*PROBLEM TO WORK ON*
An exact copy of the lines from the one containing "Task: Expand the DEPLOY section chevron" to the end of the records below is required, and nothing else.

(SOURCE DATA Opens)

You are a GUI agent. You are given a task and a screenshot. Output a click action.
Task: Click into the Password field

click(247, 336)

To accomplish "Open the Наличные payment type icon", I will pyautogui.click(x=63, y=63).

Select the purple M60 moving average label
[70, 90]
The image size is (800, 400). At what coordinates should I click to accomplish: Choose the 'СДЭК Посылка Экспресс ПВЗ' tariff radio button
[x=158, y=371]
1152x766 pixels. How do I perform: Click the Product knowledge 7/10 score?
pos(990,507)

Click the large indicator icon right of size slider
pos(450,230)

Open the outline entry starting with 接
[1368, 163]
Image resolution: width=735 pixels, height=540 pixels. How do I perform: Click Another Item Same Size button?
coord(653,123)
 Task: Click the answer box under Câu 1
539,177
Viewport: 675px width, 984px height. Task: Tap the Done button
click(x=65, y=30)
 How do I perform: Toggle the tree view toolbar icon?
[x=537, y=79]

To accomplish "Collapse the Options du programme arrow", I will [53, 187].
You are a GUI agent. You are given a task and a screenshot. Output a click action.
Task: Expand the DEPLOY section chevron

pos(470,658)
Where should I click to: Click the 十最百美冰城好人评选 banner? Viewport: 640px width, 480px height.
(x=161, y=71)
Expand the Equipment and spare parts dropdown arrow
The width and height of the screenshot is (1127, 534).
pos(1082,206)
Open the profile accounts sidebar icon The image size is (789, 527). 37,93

(SOURCE DATA Closes)

*EXERCISE ANSWER*
Task: Expand the DEPLOY section chevron

pos(470,658)
Where should I click to: Click the 十最百美冰城好人评选 banner? Viewport: 640px width, 480px height.
(x=161, y=71)
Expand the Equipment and spare parts dropdown arrow
The width and height of the screenshot is (1127, 534).
pos(1082,206)
Open the profile accounts sidebar icon The image size is (789, 527). 37,93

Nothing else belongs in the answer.